When Orioles executive vice president and general manager Mike Elias spoke of last week’s Maikel Franco signing, he said a provision in Franco’s deal that allows the Orioles to option the veteran infielder to the minors if he and the club don’t feel he is ready for Opening Day was an important one for both sides.
To hear Franco tell it, after he homered in his second spring training game in the Orioles’ 4-3 win Tuesday over the Tampa Bay Rays in Sarasota, Florida, he doesn’t feel like that will be necessary.
“It’s about the way you feel, and I feel well,” Franco said. “I’m seeing the ball really well, I feel my body is really well. At the end of the day, it’s about getting the timing and the rhythm. I feel my timing, my rhythm is there. I’ve just got to continue to do that, continue to work hard every day and try to get better. … I’m feeling really good.”
Franco’s home run, which came as part of a four-run Orioles third inning that also featured a two-run home run for Trey Mancini, was his second extra-base hit in as many spring games after he doubled in his debut Sunday. Franco will also be the designated hitter in an intrasquad game Wednesday, a role that manager Brandon Hyde said on the MASN broadcast would get him five or six at-bats — possibly against his old National League East rival Matt Harvey.
Franco got just one chance at third base Tuesday after not having a ball hit to him in his debut Sunday, but from a hitting perspective, he says there’s “no question” he’ll be ready for Opening Day on April 1 despite there being only a handful of Grapefruit League games left.
Outings on the back fields in simulated games where he can get more at-bats than a game would allow will help, he said.
“That’s the way I want to do it, try to have more at-bats, try to see more pitches, try to see spin, try to see fastballs,” Franco said. “And at the end of the day, I’m going to be fine. I’m going to be 100% for Opening Day.”
Hyde said Monday that he didn’t envision having trouble getting Franco, third baseman Rio Ruiz and first baseman Mancini on the field as often as each would require when it comes to filling out his lineup.
Having first base experience the way Franco and Ruiz do, plus the availability of the designated hitter spot, could help that pair get onto the field at the same time, Hyde said. The issue at this juncture of spring seems to be getting them all on the roster, especially if the Orioles decide to begin the season with a 14-man pitching staff.
However, the Orioles’ Opening Day roster won’t be a permanent one, and as such might not need all the staples. Hyde wants a utility player who can play shortstop, but he has shortstop cover in second baseman Yolmer Sánchez. One game in which the Orioles have to break the proverbial emergency glass and shift Ruiz over to second base won’t be the difference between them making the playoffs or not this year.
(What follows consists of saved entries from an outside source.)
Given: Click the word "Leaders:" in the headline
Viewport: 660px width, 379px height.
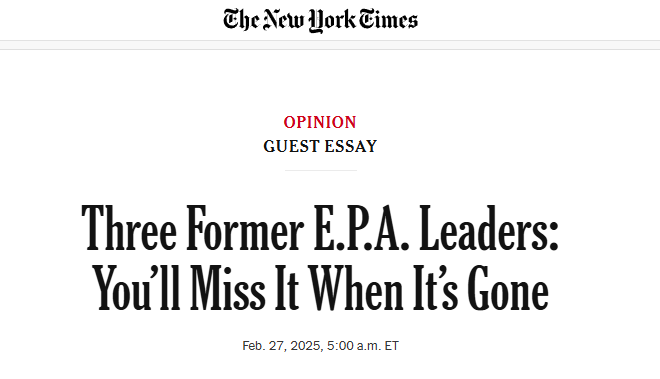Looking at the screenshot, I should point(489,229).
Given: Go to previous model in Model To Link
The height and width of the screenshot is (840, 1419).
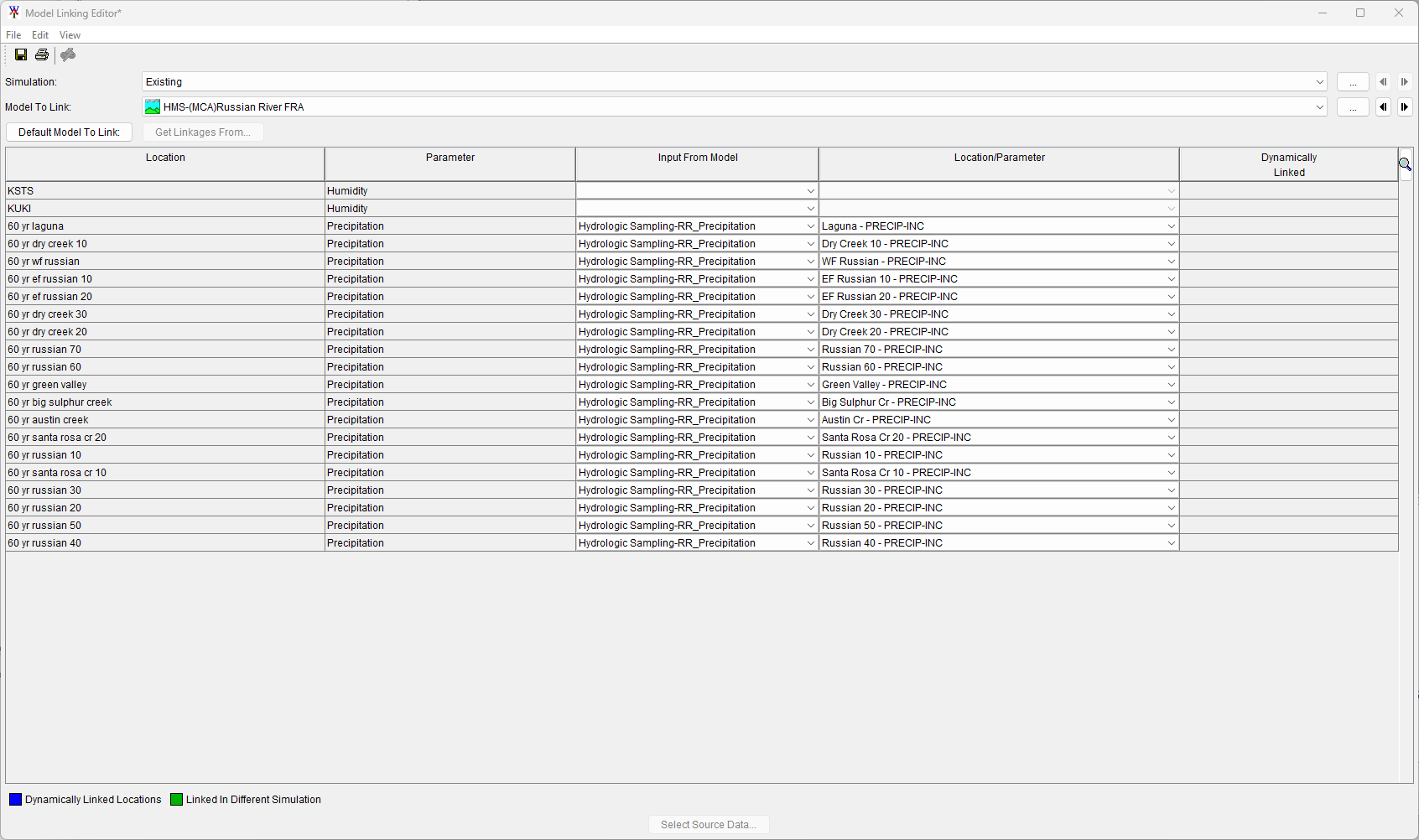Looking at the screenshot, I should 1383,107.
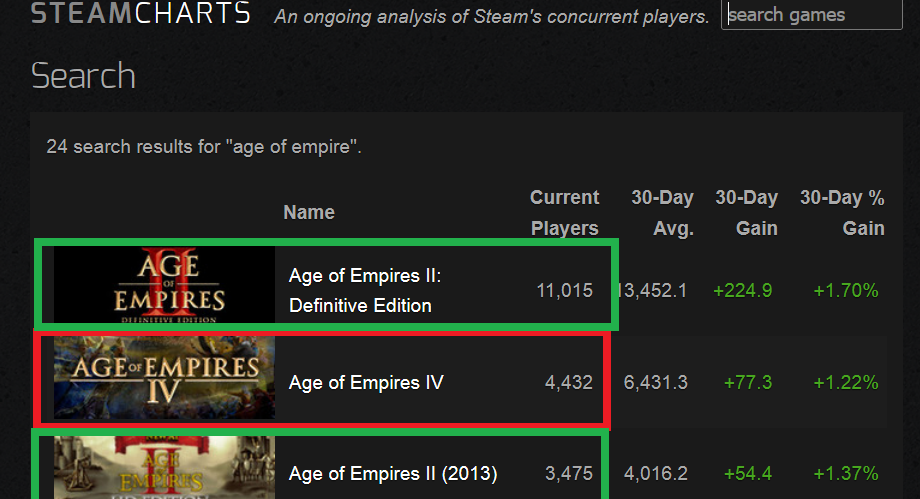Click the 6,431.3 average value
This screenshot has width=920, height=499.
(655, 383)
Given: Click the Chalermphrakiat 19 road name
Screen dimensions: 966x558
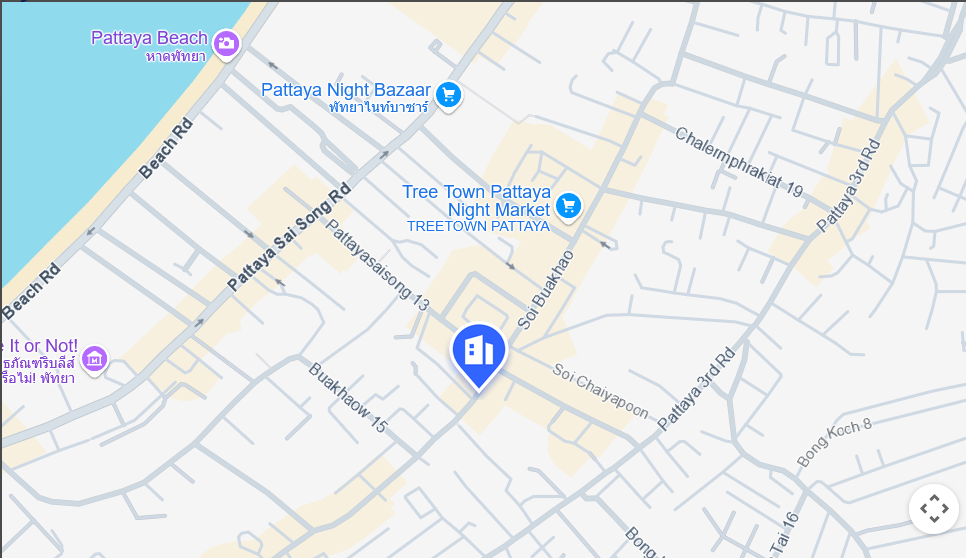Looking at the screenshot, I should (739, 162).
Veteran right-hander César Valdez started the Orioles’ bullpen game Tuesday and showed the ideal for what a long reliever can accomplish.
Valdez allowed a run in his first inning, but was through two innings on 27 pitches and finished three total innings of three-hit, one-run ball with three strikeouts on 36 pitches.
Later in the game, nonroster pitcher Conner Greene had a similarly efficient outing and struck out three around two hits in three innings, throwing fewer than 40 pitches.
For comparison’s sake, the Orioles had four three-inning relief outings last season. Valdez had two of them, but didn’t complete either in fewer than 42 pitches. Keegan Akin accomplished his in 48 pitches, and David Hess’ took 68.
Being able to record nine outs on 36 pitches is efficient for a starter or reliever. Considering what Valdez might be asked to do as a swingman this season, that kind of effort will help the Orioles not only on the day he pitches but also ensure others are able to rest and be ready to pitch in the following days.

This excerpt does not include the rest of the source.